## Auswahl
Ebenso könnte man jemandem vorwerfen, er könne doch nicht immer die Wahrheit über alles stellen, sondern gelegentlich wäre doch auch einmal der Irrtum wahr.
Dabei wird nicht beachtet, dass die anthroposophischen Inhalte nicht das eigentlich Anthroposophische sind. Das Ziel der Anthroposophie besteht darin, dass wir als Menschen in uns zu unserem eigenen Wesen finden. Darauf weist ja auch der Name Anthroposophie hin. Durch das Studium, durch die Aufnahme der Anthroposophie beginnt sich die eigene Seele zu verwandeln. Sie erlebt in sich neue Fähigkeiten und Kräfte. Solange man nur die Inhalte sieht und sie in den Vordergrund stellt, bleibt man noch an der Oberfläche.
Anthroposophie wird erst zu dem, was sie sein will, durch uns selbst. Sie wendet sich in jedem Moment an unser Ich. Sie beginnt immer stärker unsere Ich-Wesenheit zu erwecken und zu stärken.
Mit der Zeit werde ich selbst zur Anthroposophie. Mein Sprechen und Handeln wird Anthroposophie. Die Anthroposophie quillt aus mir heraus.
Anthroposophie ist in Wahrheit überhaupt nicht vergleichbar mit anderen Wissenschaften, Religionen, Philosophien oder Weltanschauungen. Sie geht viel weiter. Sie ist das sich-selbst-erkennende Sein und Werden des modernen Menschenwesens in diesem heutigen Bewusstseins-Seelen-Zeitalter.

## Anweisung 1
Worin besteht laut dem Abschnitt über Anthroposophie das Ziel der Anthroposophie?
## Anweisung 2
Gib aus dem Abschnitt über Anthroposophie den Wortlaut zwischen „Anthroposophie wird erst“ und „und zu stärken.“ zurück, beide Stellen eingeschlossen.
## Anweisung 3
Führe den Abschnitt über Anthroposophie im Anschluss an seinen letzten Satz fort.

## Datenauszug
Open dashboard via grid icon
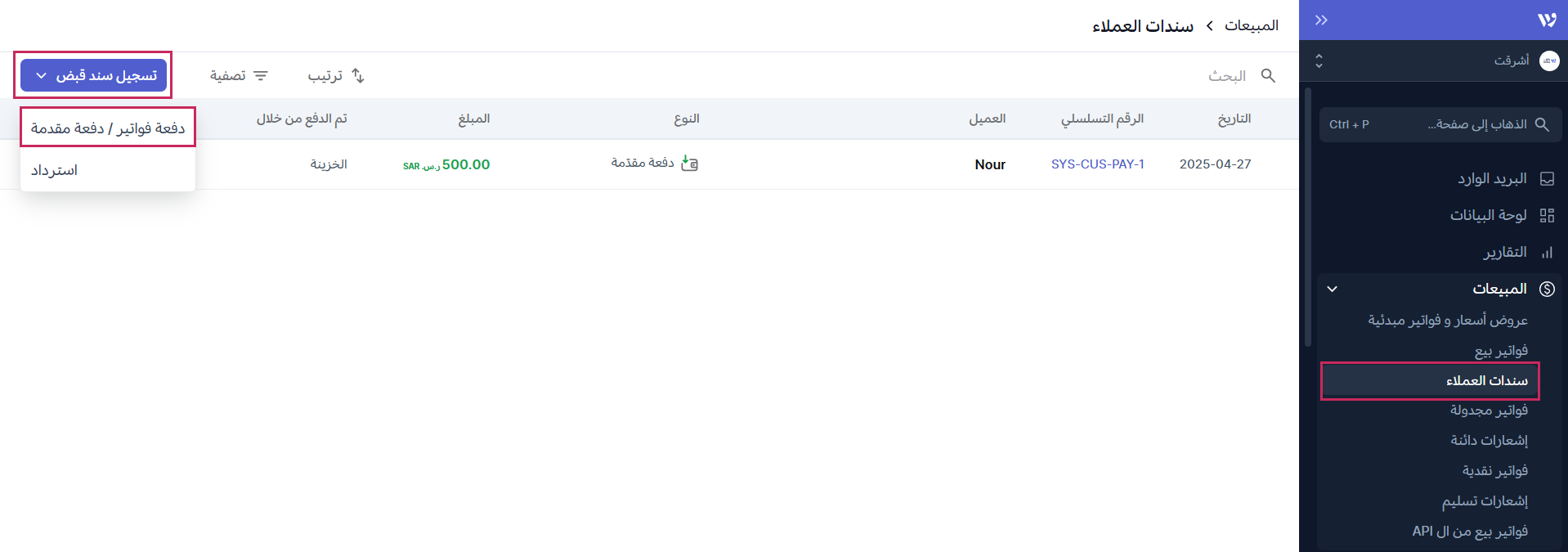Screen dimensions: 1568x552 click(x=1547, y=215)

## Ergebnis 1
Darin, dass wir als Menschen in uns zu unserem eigenen Wesen finden.

## Ergebnis 2
Anthroposophie wird erst zu dem, was sie sein will, durch uns selbst. Sie wendet sich in jedem Moment an unser Ich. Sie beginnt immer stärker unsere Ich-Wesenheit zu erwecken und zu stärken.

## Ergebnis 3
Die Frage nach der einzigartigen Berechtigung der Anthroposophie hat etwas Abstraktes. Man könnte dann auch unmittelbar die Frage stellen: Habe ich selbst etwas Berechtigtes. Kann ich auf mein Denken und Fühlen bauen oder nicht.
Andere Weltanschauungen oder esoterische Wege neben die Anthroposophie stellen zu wollen, käme in Wahrheit dem gleich, zu sagen, man wolle nicht ständig das eigene Ich erwecken und fördern, man wolle das auch einmal schlafen lassen oder man wolle lieber etwas anderes in sich an Stelle des Ich treten lassen.
Umgekehrt kann man auch sagen, dass insofern ich durch andere Religionen oder Weltanschauungen verursacht eine Stärkung meines Ich erlebe, insofern steckt auch in anderen Anschauungen Anthroposophie darin und erweckt damit auch den Anthroposophen in mir.
Deshalb wendet sich Rudolf Steiner in seinem Werk auch so vielen Weltanschauungen offen und erkennend zu und macht uns das Anthroposophische in ihnen zugänglich.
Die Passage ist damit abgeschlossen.